Request: Make an exact copy of every line in these records.

═══ Record extracts

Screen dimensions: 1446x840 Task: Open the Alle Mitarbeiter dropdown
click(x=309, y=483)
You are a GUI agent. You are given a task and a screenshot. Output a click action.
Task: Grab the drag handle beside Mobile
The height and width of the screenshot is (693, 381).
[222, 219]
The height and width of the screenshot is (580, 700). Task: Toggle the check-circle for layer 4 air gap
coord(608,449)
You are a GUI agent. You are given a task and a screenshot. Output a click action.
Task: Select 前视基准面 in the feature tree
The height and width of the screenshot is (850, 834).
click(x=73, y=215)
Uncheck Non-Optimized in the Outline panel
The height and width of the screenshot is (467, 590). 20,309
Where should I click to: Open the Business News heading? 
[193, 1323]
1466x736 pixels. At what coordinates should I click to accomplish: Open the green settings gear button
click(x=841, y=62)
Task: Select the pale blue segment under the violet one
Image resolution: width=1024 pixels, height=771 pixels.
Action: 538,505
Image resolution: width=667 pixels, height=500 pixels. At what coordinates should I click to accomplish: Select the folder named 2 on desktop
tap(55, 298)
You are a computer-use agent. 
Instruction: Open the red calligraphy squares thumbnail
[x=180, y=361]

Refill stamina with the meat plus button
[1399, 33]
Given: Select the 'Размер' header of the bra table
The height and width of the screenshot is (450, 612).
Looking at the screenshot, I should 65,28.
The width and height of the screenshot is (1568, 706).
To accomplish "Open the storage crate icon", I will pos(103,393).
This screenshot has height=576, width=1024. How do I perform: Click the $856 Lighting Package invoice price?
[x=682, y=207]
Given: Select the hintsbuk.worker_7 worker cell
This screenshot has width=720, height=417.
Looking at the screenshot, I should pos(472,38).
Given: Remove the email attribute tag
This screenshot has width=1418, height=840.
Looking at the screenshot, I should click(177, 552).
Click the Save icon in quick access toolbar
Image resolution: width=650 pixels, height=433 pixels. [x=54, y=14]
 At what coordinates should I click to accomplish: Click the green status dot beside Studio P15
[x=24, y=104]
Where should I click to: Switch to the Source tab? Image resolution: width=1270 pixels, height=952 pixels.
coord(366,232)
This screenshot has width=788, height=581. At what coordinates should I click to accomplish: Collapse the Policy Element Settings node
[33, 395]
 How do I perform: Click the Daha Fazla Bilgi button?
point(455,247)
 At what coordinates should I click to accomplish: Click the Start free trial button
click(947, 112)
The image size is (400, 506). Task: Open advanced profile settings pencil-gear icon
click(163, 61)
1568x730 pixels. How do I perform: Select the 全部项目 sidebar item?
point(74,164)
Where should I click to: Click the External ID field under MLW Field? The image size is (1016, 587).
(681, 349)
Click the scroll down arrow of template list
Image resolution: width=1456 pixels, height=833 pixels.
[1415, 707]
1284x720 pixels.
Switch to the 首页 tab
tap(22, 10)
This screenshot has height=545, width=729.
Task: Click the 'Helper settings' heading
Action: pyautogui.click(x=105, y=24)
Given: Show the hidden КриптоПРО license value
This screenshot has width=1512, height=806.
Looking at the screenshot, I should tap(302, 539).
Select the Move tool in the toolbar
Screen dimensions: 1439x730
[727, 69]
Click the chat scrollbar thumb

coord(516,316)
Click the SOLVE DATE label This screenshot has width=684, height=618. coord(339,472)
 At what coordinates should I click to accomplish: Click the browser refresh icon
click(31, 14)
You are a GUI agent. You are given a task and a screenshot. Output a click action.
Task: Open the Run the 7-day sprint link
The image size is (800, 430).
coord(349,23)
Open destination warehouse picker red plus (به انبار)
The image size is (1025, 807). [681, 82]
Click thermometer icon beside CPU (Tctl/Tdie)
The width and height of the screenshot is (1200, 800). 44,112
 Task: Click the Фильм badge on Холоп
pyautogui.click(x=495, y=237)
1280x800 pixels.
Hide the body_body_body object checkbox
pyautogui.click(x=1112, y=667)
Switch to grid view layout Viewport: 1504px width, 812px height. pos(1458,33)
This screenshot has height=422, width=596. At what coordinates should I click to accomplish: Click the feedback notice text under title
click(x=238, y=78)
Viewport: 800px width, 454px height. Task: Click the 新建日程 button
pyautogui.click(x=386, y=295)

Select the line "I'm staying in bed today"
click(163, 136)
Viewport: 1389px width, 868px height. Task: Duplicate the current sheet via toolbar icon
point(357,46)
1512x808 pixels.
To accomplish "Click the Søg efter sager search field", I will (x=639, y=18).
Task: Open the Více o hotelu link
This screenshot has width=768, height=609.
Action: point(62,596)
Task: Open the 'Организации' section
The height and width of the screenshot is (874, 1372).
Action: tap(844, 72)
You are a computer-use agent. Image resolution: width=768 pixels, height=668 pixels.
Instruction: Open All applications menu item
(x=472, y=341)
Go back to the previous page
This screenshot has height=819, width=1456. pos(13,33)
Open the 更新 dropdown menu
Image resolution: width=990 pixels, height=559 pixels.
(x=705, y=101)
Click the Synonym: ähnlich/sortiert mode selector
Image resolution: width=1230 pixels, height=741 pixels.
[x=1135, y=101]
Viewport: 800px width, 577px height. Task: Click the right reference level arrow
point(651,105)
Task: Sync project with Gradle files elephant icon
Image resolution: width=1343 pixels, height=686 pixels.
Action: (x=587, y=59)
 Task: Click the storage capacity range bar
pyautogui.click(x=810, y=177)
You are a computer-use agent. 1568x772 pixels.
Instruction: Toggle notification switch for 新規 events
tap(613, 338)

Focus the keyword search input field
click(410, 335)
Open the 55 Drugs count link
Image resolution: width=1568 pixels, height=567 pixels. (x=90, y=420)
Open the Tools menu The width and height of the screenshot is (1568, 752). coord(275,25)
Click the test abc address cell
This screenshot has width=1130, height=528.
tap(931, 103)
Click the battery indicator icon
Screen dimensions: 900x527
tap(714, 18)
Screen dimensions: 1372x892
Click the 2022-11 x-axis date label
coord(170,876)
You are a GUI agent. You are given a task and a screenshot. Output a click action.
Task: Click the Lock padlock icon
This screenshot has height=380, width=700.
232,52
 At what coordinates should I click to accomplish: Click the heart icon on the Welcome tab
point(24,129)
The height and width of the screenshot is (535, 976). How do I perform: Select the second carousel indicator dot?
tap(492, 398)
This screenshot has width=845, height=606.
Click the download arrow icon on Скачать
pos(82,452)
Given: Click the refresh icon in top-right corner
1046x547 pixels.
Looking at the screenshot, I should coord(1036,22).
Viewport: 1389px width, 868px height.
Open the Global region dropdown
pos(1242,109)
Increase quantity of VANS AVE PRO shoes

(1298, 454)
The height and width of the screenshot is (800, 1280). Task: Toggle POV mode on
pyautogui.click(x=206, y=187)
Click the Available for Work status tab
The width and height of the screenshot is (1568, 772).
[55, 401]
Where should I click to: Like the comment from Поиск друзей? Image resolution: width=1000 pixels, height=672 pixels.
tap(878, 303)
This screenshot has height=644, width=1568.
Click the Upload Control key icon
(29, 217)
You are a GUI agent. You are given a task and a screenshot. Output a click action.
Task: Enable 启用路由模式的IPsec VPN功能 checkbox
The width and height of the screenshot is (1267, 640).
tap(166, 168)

══════

Response:
Screen dimensions: 1446x840 Task: Open the Alle Mitarbeiter dropdown
click(x=309, y=483)
You are a GUI agent. You are given a task and a screenshot. Output a click action.
Task: Grab the drag handle beside Mobile
The height and width of the screenshot is (693, 381).
[222, 219]
The height and width of the screenshot is (580, 700). Task: Toggle the check-circle for layer 4 air gap
coord(608,449)
You are a GUI agent. You are given a task and a screenshot. Output a click action.
Task: Select 前视基准面 in the feature tree
The height and width of the screenshot is (850, 834).
click(x=73, y=215)
Uncheck Non-Optimized in the Outline panel
The height and width of the screenshot is (467, 590). 20,309
Where should I click to: Open the Business News heading? 
[193, 1323]
1466x736 pixels. At what coordinates should I click to accomplish: Open the green settings gear button
click(x=841, y=62)
Task: Select the pale blue segment under the violet one
Image resolution: width=1024 pixels, height=771 pixels.
Action: 538,505
Image resolution: width=667 pixels, height=500 pixels. At what coordinates should I click to accomplish: Select the folder named 2 on desktop
tap(55, 298)
You are a computer-use agent. 
Instruction: Open the red calligraphy squares thumbnail
[x=180, y=361]

Refill stamina with the meat plus button
[1399, 33]
Given: Select the 'Размер' header of the bra table
The height and width of the screenshot is (450, 612).
Looking at the screenshot, I should 65,28.
The width and height of the screenshot is (1568, 706).
To accomplish "Open the storage crate icon", I will pos(103,393).
This screenshot has height=576, width=1024. How do I perform: Click the $856 Lighting Package invoice price?
[x=682, y=207]
Given: Select the hintsbuk.worker_7 worker cell
This screenshot has width=720, height=417.
Looking at the screenshot, I should pos(472,38).
Given: Remove the email attribute tag
This screenshot has width=1418, height=840.
Looking at the screenshot, I should click(177, 552).
Click the Save icon in quick access toolbar
Image resolution: width=650 pixels, height=433 pixels. [x=54, y=14]
 At what coordinates should I click to accomplish: Click the green status dot beside Studio P15
[x=24, y=104]
Where should I click to: Switch to the Source tab? Image resolution: width=1270 pixels, height=952 pixels.
coord(366,232)
This screenshot has width=788, height=581. At what coordinates should I click to accomplish: Collapse the Policy Element Settings node
[33, 395]
 How do I perform: Click the Daha Fazla Bilgi button?
point(455,247)
 At what coordinates should I click to accomplish: Click the Start free trial button
click(947, 112)
The image size is (400, 506). Task: Open advanced profile settings pencil-gear icon
click(163, 61)
1568x730 pixels. How do I perform: Select the 全部项目 sidebar item?
point(74,164)
Where should I click to: Click the External ID field under MLW Field? The image size is (1016, 587).
(681, 349)
Click the scroll down arrow of template list
Image resolution: width=1456 pixels, height=833 pixels.
[1415, 707]
1284x720 pixels.
Switch to the 首页 tab
tap(22, 10)
This screenshot has height=545, width=729.
Task: Click the 'Helper settings' heading
Action: pyautogui.click(x=105, y=24)
Given: Show the hidden КриптоПРО license value
This screenshot has width=1512, height=806.
Looking at the screenshot, I should tap(302, 539).
Select the Move tool in the toolbar
Screen dimensions: 1439x730
[727, 69]
Click the chat scrollbar thumb

coord(516,316)
Click the SOLVE DATE label This screenshot has width=684, height=618. coord(339,472)
 At what coordinates should I click to accomplish: Click the browser refresh icon
click(31, 14)
You are a GUI agent. You are given a task and a screenshot. Output a click action.
Task: Open the Run the 7-day sprint link
The image size is (800, 430).
coord(349,23)
Open destination warehouse picker red plus (به انبار)
The image size is (1025, 807). [681, 82]
Click thermometer icon beside CPU (Tctl/Tdie)
The width and height of the screenshot is (1200, 800). 44,112
 Task: Click the Фильм badge on Холоп
pyautogui.click(x=495, y=237)
1280x800 pixels.
Hide the body_body_body object checkbox
pyautogui.click(x=1112, y=667)
Switch to grid view layout Viewport: 1504px width, 812px height. pos(1458,33)
This screenshot has height=422, width=596. At what coordinates should I click to accomplish: Click the feedback notice text under title
click(x=238, y=78)
Viewport: 800px width, 454px height. Task: Click the 新建日程 button
pyautogui.click(x=386, y=295)

Select the line "I'm staying in bed today"
click(163, 136)
Viewport: 1389px width, 868px height. Task: Duplicate the current sheet via toolbar icon
point(357,46)
1512x808 pixels.
To accomplish "Click the Søg efter sager search field", I will (x=639, y=18).
Task: Open the Více o hotelu link
This screenshot has width=768, height=609.
Action: point(62,596)
Task: Open the 'Организации' section
The height and width of the screenshot is (874, 1372).
Action: tap(844, 72)
You are a computer-use agent. Image resolution: width=768 pixels, height=668 pixels.
Instruction: Open All applications menu item
(x=472, y=341)
Go back to the previous page
This screenshot has height=819, width=1456. pos(13,33)
Open the 更新 dropdown menu
Image resolution: width=990 pixels, height=559 pixels.
(x=705, y=101)
Click the Synonym: ähnlich/sortiert mode selector
Image resolution: width=1230 pixels, height=741 pixels.
[x=1135, y=101]
Viewport: 800px width, 577px height. Task: Click the right reference level arrow
point(651,105)
Task: Sync project with Gradle files elephant icon
Image resolution: width=1343 pixels, height=686 pixels.
Action: (x=587, y=59)
 Task: Click the storage capacity range bar
pyautogui.click(x=810, y=177)
You are a computer-use agent. 1568x772 pixels.
Instruction: Toggle notification switch for 新規 events
tap(613, 338)

Focus the keyword search input field
click(410, 335)
Open the 55 Drugs count link
Image resolution: width=1568 pixels, height=567 pixels. (x=90, y=420)
Open the Tools menu The width and height of the screenshot is (1568, 752). coord(275,25)
Click the test abc address cell
This screenshot has width=1130, height=528.
tap(931, 103)
Click the battery indicator icon
Screen dimensions: 900x527
tap(714, 18)
Screen dimensions: 1372x892
Click the 2022-11 x-axis date label
coord(170,876)
You are a GUI agent. You are given a task and a screenshot. Output a click action.
Task: Click the Lock padlock icon
This screenshot has height=380, width=700.
232,52
 At what coordinates should I click to accomplish: Click the heart icon on the Welcome tab
point(24,129)
The height and width of the screenshot is (535, 976). How do I perform: Select the second carousel indicator dot?
tap(492, 398)
This screenshot has width=845, height=606.
Click the download arrow icon on Скачать
pos(82,452)
Given: Click the refresh icon in top-right corner
1046x547 pixels.
Looking at the screenshot, I should coord(1036,22).
Viewport: 1389px width, 868px height.
Open the Global region dropdown
pos(1242,109)
Increase quantity of VANS AVE PRO shoes

(1298, 454)
The height and width of the screenshot is (800, 1280). Task: Toggle POV mode on
pyautogui.click(x=206, y=187)
Click the Available for Work status tab
The width and height of the screenshot is (1568, 772).
[55, 401]
Where should I click to: Like the comment from Поиск друзей? Image resolution: width=1000 pixels, height=672 pixels.
tap(878, 303)
This screenshot has height=644, width=1568.
Click the Upload Control key icon
(29, 217)
You are a GUI agent. You are given a task and a screenshot. Output a click action.
Task: Enable 启用路由模式的IPsec VPN功能 checkbox
The width and height of the screenshot is (1267, 640).
tap(166, 168)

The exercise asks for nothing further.